Week 787

What’s this? I’m blogging about my work on a weekly basis – a simple way to track and archive whatever it is I spend my time on.

Last week on Monday, my ebook piracy op-ed appeared in nrc.next; I put it online a day later (in Dutch): Mijn schoonvader heeft mijn boek gejat.

Interestingly, a similar piece by my friend Harry Hol was in NRC Handelsblad that afternoon. And writer Kluun did the same in de Volkskrant. We all tried to bring some nuance and realism to a discussion about ‘stolen’ books and inescapable downward spirals.

Then something even more interesting happened. Some of the major Dutch book publishers announced a ‘streaming’ book service. My op-ed called for authors to take the initiative to innovate, for two main reasons. This announcement pretty much nullified the first reason: that publishers (and bookstores) aren’t doing anything. Apparently they are!

The announcement only strengthens the second reason, though: that publishers are going to do what’s good for them, not necessarily what’s good for authors. As I said in the piece, I don’t want to be reduced to a stream. I want to be more prominent than that, and take a bigger chunk of revenues; authors’ interest in the survival of the publishing industry should only go so far. We better take care of ourselves! (Related thought: are books even suited for the ‘all you can eat’ model? How many are you going to read anyway?)

Auke Hulst and Abdelkader Benali share some of my worries about publishers employing their own streaming book service. If anything, it’s good that this issue seems to be on everyone’s radars now.

On Monday afternoon, my Flappy Bird piece was printed in NRC Handelsblad, and on Tuesday morning in nrc.next too, together with three short iOS reviews. It’s online here (in Dutch): Slecht gemaakt, onmenselijk moeilijk én een enorme hit.

By the time it was in the paper, I was sick and tired of the whole Flappy Bird thing. Although I’m happy with my analysis, I guess I’m just not interested in writing about whatever the rest of the world is already writing about, often in much longer and detailed form. What makes this particular case worse is that there’s so little there, that it’s easy to overanalyze. The current explosion of parodies and mashups is much more interesting than the game itself…

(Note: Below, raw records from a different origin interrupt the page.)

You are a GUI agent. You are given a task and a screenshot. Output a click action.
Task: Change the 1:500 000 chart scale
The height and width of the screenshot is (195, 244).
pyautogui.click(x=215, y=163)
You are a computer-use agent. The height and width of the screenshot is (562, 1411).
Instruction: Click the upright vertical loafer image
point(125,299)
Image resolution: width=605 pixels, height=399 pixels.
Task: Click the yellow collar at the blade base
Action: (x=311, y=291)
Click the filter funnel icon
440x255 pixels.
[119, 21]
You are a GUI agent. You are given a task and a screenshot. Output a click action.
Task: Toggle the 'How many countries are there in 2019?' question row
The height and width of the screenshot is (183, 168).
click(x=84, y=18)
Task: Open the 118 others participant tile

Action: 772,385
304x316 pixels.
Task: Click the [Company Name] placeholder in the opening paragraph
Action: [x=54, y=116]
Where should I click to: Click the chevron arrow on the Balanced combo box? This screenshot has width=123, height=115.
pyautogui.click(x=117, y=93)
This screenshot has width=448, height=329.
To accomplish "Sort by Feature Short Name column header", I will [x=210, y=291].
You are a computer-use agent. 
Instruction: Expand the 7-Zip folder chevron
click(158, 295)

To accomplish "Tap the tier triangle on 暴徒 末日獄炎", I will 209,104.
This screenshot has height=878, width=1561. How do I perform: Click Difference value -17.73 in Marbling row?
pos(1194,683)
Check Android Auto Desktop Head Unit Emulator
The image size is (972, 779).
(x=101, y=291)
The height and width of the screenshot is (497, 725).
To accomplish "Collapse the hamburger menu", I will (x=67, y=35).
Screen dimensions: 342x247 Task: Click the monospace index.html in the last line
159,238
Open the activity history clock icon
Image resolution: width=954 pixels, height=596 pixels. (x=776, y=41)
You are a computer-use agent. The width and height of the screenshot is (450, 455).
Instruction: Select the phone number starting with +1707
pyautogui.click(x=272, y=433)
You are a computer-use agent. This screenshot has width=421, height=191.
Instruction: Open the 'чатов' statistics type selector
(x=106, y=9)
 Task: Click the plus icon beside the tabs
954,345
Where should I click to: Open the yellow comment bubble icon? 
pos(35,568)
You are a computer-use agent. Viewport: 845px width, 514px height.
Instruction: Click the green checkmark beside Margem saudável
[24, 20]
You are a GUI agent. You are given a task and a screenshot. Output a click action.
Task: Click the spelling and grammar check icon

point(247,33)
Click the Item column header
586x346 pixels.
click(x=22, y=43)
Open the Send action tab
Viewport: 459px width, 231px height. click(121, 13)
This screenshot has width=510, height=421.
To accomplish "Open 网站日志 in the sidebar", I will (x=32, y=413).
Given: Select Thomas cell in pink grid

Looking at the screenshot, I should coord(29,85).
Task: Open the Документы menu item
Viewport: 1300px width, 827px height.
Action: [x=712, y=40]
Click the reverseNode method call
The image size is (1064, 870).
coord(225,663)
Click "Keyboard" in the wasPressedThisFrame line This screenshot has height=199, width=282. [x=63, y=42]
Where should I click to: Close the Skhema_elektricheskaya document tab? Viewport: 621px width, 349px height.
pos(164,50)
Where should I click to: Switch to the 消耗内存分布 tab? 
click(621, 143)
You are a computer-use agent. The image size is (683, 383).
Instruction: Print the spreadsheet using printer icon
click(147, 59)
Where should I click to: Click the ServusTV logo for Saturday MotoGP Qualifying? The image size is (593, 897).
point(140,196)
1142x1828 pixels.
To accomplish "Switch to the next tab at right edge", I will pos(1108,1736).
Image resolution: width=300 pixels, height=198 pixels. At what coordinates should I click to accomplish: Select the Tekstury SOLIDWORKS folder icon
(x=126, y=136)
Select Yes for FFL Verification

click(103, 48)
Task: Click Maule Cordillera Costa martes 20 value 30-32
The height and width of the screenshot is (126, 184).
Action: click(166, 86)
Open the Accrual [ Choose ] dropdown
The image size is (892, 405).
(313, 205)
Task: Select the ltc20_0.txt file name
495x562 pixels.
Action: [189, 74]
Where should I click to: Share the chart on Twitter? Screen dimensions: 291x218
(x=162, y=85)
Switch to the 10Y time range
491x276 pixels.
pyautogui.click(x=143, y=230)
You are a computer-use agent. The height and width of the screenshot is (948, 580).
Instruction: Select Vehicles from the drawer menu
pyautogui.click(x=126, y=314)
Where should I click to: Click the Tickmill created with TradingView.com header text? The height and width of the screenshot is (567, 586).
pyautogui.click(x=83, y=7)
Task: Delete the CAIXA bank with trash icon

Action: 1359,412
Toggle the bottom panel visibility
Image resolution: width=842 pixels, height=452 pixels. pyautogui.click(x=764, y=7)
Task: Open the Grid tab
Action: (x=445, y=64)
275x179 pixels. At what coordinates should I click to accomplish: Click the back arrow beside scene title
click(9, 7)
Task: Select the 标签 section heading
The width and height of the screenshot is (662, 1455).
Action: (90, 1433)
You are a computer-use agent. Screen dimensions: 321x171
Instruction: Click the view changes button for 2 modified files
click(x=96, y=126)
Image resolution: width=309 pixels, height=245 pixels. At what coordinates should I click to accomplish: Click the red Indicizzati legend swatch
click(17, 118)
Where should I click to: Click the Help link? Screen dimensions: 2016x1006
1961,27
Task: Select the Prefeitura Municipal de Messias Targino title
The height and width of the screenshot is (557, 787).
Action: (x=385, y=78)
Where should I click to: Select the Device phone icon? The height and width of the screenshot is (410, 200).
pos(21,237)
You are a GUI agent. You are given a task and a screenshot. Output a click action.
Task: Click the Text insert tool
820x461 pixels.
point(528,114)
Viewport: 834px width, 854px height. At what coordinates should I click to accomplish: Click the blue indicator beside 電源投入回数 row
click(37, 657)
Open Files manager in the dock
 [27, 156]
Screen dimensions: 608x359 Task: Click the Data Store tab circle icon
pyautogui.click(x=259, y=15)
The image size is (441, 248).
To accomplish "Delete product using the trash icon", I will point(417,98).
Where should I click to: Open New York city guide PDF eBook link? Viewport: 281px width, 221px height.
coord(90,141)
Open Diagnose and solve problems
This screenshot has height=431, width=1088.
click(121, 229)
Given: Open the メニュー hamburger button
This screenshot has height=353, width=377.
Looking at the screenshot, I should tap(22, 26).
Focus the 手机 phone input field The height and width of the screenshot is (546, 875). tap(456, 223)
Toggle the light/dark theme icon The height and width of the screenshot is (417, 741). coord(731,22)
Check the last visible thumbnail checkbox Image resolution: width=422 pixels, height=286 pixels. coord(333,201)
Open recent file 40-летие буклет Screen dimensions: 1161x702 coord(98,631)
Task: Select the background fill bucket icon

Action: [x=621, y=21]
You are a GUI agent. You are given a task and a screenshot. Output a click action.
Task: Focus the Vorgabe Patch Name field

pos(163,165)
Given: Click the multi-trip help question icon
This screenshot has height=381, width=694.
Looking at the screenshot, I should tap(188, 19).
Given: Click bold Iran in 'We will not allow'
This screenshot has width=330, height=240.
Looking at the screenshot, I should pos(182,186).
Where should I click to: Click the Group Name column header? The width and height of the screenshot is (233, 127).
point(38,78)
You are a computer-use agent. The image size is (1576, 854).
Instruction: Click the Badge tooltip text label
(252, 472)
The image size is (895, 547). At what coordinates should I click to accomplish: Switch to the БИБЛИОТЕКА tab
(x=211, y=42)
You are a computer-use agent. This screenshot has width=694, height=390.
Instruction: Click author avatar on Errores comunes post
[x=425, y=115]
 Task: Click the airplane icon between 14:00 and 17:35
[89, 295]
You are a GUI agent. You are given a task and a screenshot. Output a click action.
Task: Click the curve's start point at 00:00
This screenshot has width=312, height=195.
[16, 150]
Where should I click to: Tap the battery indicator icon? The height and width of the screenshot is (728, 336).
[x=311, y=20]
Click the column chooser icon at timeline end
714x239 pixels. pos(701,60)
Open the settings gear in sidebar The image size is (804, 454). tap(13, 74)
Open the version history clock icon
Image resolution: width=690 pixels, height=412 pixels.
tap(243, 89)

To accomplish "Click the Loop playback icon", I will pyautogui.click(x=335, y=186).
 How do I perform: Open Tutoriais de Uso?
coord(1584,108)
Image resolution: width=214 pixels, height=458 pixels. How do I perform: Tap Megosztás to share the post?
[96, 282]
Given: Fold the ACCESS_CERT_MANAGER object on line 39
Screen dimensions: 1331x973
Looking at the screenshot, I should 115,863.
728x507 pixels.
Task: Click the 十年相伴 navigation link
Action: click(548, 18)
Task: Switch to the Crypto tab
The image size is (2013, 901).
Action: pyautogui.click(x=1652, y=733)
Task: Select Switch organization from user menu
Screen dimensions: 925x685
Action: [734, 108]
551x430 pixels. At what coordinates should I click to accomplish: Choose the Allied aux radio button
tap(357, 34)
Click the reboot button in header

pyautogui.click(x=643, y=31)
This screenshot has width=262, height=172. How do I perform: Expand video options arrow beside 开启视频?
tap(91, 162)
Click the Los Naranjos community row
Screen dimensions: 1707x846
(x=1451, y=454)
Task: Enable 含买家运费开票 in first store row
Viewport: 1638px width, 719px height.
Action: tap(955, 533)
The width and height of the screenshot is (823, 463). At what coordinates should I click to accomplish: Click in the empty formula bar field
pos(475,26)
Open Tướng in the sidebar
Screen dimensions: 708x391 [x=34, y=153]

I fell ill on Tuesday, though I was still able to help reply to some enquiries from potential applied game development studios who might make the game I’ve been consulting on recently, and to edit two short game reviews that’d appear in nrc.next on Thursday: OlliOlli by Rogier Kahlmann and Lightning Returns: Final Fantasy XIII by Harry Hol.

The illness lasted all the way through Thursday. On Friday, I was back in action, writing some copy for a small game Codeglue is working on. And I couldn’t resist the urge to jot down a quick outline of the next book I want to write.